長い冬を越え、数万羽のウミネコたちが一斉に蕪島周辺へ戻ってきます。静かだった島は一夜にして「ミャアミャア」という活気あふれる鳴き声に包まれ、八戸にようやく春が訪れたことを実感させてくれます。
春の陽光とともに、ウミネコたちはパートナーを探し始めます。4月下旬頃からは、島中のあちこちで巣作りが始まり、最初の卵が産み落とされます。
島全体が菜の花の黄色に染まる5月は、まさに産卵のピークです。親鳥が大切そうに卵を温める姿が見られます。この時期は、階段や参道のすぐ脇にも巣があるため、親鳥を驚かせないよう「足元に気をつけて」そっと歩くのが蕪島流です。
いよいよ、待ちに待ったヒナたちの誕生です。親鳥の「ミャアミャア」に混じって、か細い「ピーピー」という声が聞こえ始めたらふ化のサイン。親鳥の後を一生懸命によちよちと追いかける、ぬいぐるみのような愛らしい姿に、誰もが心を癒やされます。
あんなに小さかったヒナたちも、7月には親鳥と見間違うほど大きく成長します。あちこちで羽を一生懸命にばたつかせ、初めての空へと飛び立つ練習をする姿は、まるで我が子の成長を見守るような感動を与えてくれます。
子育てを立派に終えたウミネコたちは、8月に入ると次々と蕪島を去っていきます。つい先日までの喧騒が嘘のように静まり返り、冬の間静かな蕪島に戻ります。

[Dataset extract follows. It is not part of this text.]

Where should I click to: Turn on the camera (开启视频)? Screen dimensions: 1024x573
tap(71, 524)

8月に子育てを終え、あんなに賑やかだった蕪島が静まり返る頃。数万羽のウミネコたちは、一体どこへ消えてしまったのでしょうか。
彼らが向かうのは、四国や九州、さらには遠く中国大陸の南岸といった、比較的温暖な地域。それぞれの「お気に入りの冬越しスポット」を目指して、数千キロもの旅に出るのです。

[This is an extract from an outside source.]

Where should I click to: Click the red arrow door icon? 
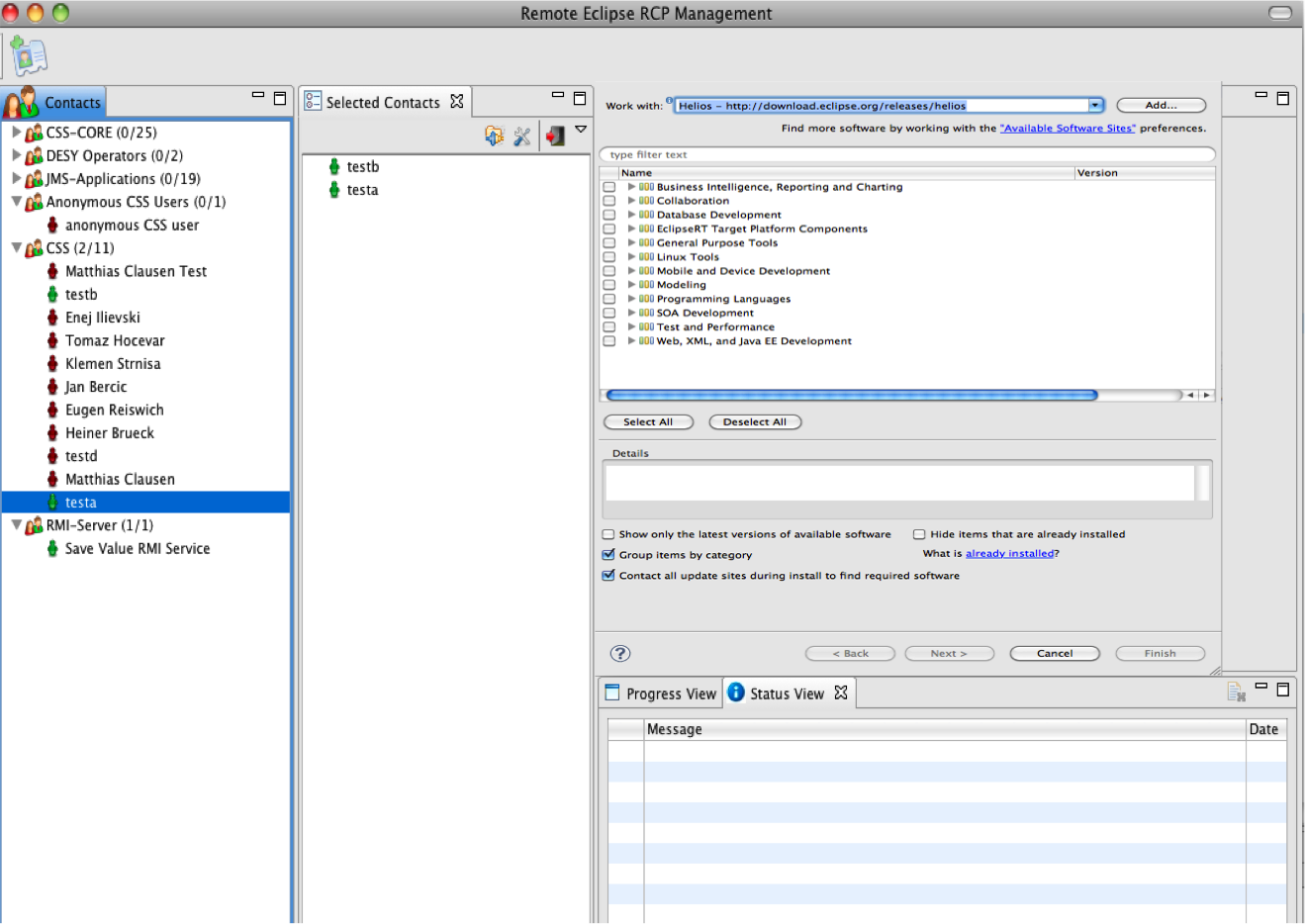(555, 136)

驚くべきことに、ウミネコの寿命は20年余りと言われています。彼らはその長い一生の中で、毎年同じルートを通って南国と蕪島を往復し続けます。
そして春になれば、自分が生まれた、あるいは子育てをした「1メートル四方のなわばり」を寸分違わず見つけ出し、戻ってくるのです。この執念とも言える故郷愛があるからこそ、私たちは毎年変わらずに彼らと再会できるのです。